I have a single table (table_1) of schema below:
row_id identifier col1 col2 col3 col4 status
1 A 1 2 3 4
2 A 2 3 4 5
3 B 1 2 3 4
4 B 2 3 4 6
5 C 1 2 3 4
I want to join on identifier = A
such that any rows with identifier != A
but which match on values for col1, col2, col3
and col4
will update the status
column with values for any matched ('B,C
'), and another for mismatch (foo).
Note that the status column values need to update with the identifier(s) matched.
row_id identifier col1 col2 col3 col4 status
1 A 1 2 3 4 B,C
2 A 2 3 4 5 foo
3 B 1 2 3 4
4 B 2 3 4 6
5 C 1 2 3 4
I've used a single SELECT statement with multiple subqueries for each separate column to match to on 'A', but had to explicitly select other identifiers and resulted in errors.
Corrected row_id to show the primary key.
2 Answers 2
You can do it using a self-join and an aggregate function (string_agg
) to aggregate the identifier
s that are different from the current row as below.

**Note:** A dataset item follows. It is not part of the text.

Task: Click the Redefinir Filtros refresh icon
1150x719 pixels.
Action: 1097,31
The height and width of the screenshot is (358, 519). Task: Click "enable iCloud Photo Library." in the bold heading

The first and last lines initializes the status
column to NULL
and finalizes it to foo
if it isn't assigned, respectively:
UPDATE table_1 t1 SET status = NULL;
UPDATE table_1 t1
SET status = (
SELECT string_agg(t2.identifier,',') FROM table_1 t2
WHERE t2.identifier != t1.identifier
AND t1.col1 = t2.col1
AND t1.col2 = t2.col2
AND t1.col3 = t2.col3
AND t1.col4 = t2.col4
);
UPDATE table_1 t1 SET status = 'foo' WHERE status IS NULL;
update test_table t1
inner join (
select *,
(case
when status_value is null then 'foo'
else status_value
end) as to_update_status from
(select *, group_concat(case
when identifier='A' then null
else identifier
end
) as status_value from test_table
group by col1, col2, col3, col4) as t1 where identifier='A'
) t2 on t1.row_id = t2.row_id
and t1.identifier=t2.identifier
and t1.col1 = t2.col1
and t1.col2 = t2.col2
and t1.col3 = t2.col3
and t1.col4 = t2.col4
set t1.status = t2.to_update_status;
In the above query, test_table is the name of the table.
Consider changing the structure of your table. It should have a unique identifier.(From the name, the column row_id
should be unique, but it is not in the data you provided, so I had to put 5 additional checks in the join query). If your row has a unique identifier, you could select just the row_id
and to_update_status
in the subquery and simply check the row_id
You should also have an index on identifer
column and a multi-column index on col1, col2, col3, col4
.